What to do:
All entries must be transcribed without a single difference.

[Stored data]
=-=-=

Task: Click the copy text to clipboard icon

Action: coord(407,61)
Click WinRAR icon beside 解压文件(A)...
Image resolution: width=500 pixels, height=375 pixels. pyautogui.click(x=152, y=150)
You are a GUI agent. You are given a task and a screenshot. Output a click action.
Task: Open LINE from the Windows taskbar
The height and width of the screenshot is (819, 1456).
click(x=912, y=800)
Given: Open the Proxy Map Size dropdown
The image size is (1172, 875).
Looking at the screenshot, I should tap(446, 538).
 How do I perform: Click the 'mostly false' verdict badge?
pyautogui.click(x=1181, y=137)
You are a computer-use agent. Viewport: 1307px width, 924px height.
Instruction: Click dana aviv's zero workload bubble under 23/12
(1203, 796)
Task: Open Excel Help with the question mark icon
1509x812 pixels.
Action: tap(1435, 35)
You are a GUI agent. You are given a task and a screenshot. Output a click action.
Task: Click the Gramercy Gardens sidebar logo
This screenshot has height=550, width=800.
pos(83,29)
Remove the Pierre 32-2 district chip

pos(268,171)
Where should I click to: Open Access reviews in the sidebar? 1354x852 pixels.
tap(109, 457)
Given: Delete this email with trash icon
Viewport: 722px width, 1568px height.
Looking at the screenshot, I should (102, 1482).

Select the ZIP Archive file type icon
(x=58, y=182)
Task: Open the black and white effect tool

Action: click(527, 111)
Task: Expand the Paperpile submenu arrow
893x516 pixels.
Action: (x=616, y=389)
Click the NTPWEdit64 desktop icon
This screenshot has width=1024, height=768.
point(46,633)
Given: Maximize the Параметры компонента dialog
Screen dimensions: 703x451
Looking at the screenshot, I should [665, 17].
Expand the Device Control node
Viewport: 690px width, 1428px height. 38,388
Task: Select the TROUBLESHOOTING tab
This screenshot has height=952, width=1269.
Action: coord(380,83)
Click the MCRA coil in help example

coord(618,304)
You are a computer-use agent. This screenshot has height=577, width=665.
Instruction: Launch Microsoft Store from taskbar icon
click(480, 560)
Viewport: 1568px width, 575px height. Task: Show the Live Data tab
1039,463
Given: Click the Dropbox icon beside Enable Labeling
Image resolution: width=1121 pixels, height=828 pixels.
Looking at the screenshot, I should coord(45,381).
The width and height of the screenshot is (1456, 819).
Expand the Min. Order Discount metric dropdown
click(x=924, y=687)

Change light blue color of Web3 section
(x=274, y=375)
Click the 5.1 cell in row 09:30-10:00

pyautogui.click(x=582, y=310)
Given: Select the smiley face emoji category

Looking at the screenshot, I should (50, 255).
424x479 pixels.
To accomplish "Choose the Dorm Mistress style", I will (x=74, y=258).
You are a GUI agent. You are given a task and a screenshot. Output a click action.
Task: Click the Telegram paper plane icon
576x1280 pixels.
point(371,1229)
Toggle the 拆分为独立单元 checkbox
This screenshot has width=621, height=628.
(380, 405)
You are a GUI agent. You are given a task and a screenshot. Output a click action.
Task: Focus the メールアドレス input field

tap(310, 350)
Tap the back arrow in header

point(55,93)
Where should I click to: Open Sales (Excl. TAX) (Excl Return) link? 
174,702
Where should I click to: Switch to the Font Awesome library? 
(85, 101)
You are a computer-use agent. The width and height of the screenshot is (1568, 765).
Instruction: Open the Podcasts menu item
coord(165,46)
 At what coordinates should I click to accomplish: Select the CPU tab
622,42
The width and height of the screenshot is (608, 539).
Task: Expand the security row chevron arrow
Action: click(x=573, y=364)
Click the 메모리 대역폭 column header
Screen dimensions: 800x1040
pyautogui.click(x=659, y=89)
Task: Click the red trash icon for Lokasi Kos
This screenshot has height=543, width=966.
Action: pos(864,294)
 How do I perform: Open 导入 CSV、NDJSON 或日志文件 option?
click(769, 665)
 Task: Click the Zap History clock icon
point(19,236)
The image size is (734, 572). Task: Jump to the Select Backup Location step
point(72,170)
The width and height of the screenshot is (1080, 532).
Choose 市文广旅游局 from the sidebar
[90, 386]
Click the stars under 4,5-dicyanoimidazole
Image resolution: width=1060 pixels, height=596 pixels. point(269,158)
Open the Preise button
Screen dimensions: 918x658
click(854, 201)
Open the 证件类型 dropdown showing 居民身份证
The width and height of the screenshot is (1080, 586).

=-=-=

The completed task:
Task: Click the copy text to clipboard icon

Action: coord(407,61)
Click WinRAR icon beside 解压文件(A)...
Image resolution: width=500 pixels, height=375 pixels. pyautogui.click(x=152, y=150)
You are a GUI agent. You are given a task and a screenshot. Output a click action.
Task: Open LINE from the Windows taskbar
The height and width of the screenshot is (819, 1456).
click(x=912, y=800)
Given: Open the Proxy Map Size dropdown
The image size is (1172, 875).
Looking at the screenshot, I should tap(446, 538).
 How do I perform: Click the 'mostly false' verdict badge?
pyautogui.click(x=1181, y=137)
You are a computer-use agent. Viewport: 1307px width, 924px height.
Instruction: Click dana aviv's zero workload bubble under 23/12
(1203, 796)
Task: Open Excel Help with the question mark icon
1509x812 pixels.
Action: tap(1435, 35)
You are a GUI agent. You are given a task and a screenshot. Output a click action.
Task: Click the Gramercy Gardens sidebar logo
This screenshot has height=550, width=800.
pos(83,29)
Remove the Pierre 32-2 district chip

pos(268,171)
Where should I click to: Open Access reviews in the sidebar? 1354x852 pixels.
tap(109, 457)
Given: Delete this email with trash icon
Viewport: 722px width, 1568px height.
Looking at the screenshot, I should (102, 1482).

Select the ZIP Archive file type icon
(x=58, y=182)
Task: Open the black and white effect tool

Action: click(527, 111)
Task: Expand the Paperpile submenu arrow
893x516 pixels.
Action: (x=616, y=389)
Click the NTPWEdit64 desktop icon
This screenshot has width=1024, height=768.
point(46,633)
Given: Maximize the Параметры компонента dialog
Screen dimensions: 703x451
Looking at the screenshot, I should [665, 17].
Expand the Device Control node
Viewport: 690px width, 1428px height. 38,388
Task: Select the TROUBLESHOOTING tab
This screenshot has height=952, width=1269.
Action: coord(380,83)
Click the MCRA coil in help example

coord(618,304)
You are a computer-use agent. This screenshot has height=577, width=665.
Instruction: Launch Microsoft Store from taskbar icon
click(480, 560)
Viewport: 1568px width, 575px height. Task: Show the Live Data tab
1039,463
Given: Click the Dropbox icon beside Enable Labeling
Image resolution: width=1121 pixels, height=828 pixels.
Looking at the screenshot, I should coord(45,381).
The width and height of the screenshot is (1456, 819).
Expand the Min. Order Discount metric dropdown
click(x=924, y=687)

Change light blue color of Web3 section
(x=274, y=375)
Click the 5.1 cell in row 09:30-10:00

pyautogui.click(x=582, y=310)
Given: Select the smiley face emoji category

Looking at the screenshot, I should (50, 255).
424x479 pixels.
To accomplish "Choose the Dorm Mistress style", I will (x=74, y=258).
You are a GUI agent. You are given a task and a screenshot. Output a click action.
Task: Click the Telegram paper plane icon
576x1280 pixels.
point(371,1229)
Toggle the 拆分为独立单元 checkbox
This screenshot has width=621, height=628.
(380, 405)
You are a GUI agent. You are given a task and a screenshot. Output a click action.
Task: Focus the メールアドレス input field

tap(310, 350)
Tap the back arrow in header

point(55,93)
Where should I click to: Open Sales (Excl. TAX) (Excl Return) link? 
174,702
Where should I click to: Switch to the Font Awesome library? 
(85, 101)
You are a computer-use agent. The width and height of the screenshot is (1568, 765).
Instruction: Open the Podcasts menu item
coord(165,46)
 At what coordinates should I click to accomplish: Select the CPU tab
622,42
The width and height of the screenshot is (608, 539).
Task: Expand the security row chevron arrow
Action: click(x=573, y=364)
Click the 메모리 대역폭 column header
Screen dimensions: 800x1040
pyautogui.click(x=659, y=89)
Task: Click the red trash icon for Lokasi Kos
This screenshot has height=543, width=966.
Action: pos(864,294)
 How do I perform: Open 导入 CSV、NDJSON 或日志文件 option?
click(769, 665)
 Task: Click the Zap History clock icon
point(19,236)
The image size is (734, 572). Task: Jump to the Select Backup Location step
point(72,170)
The width and height of the screenshot is (1080, 532).
Choose 市文广旅游局 from the sidebar
[90, 386]
Click the stars under 4,5-dicyanoimidazole
Image resolution: width=1060 pixels, height=596 pixels. point(269,158)
Open the Preise button
Screen dimensions: 918x658
click(854, 201)
Open the 证件类型 dropdown showing 居民身份证
The width and height of the screenshot is (1080, 586).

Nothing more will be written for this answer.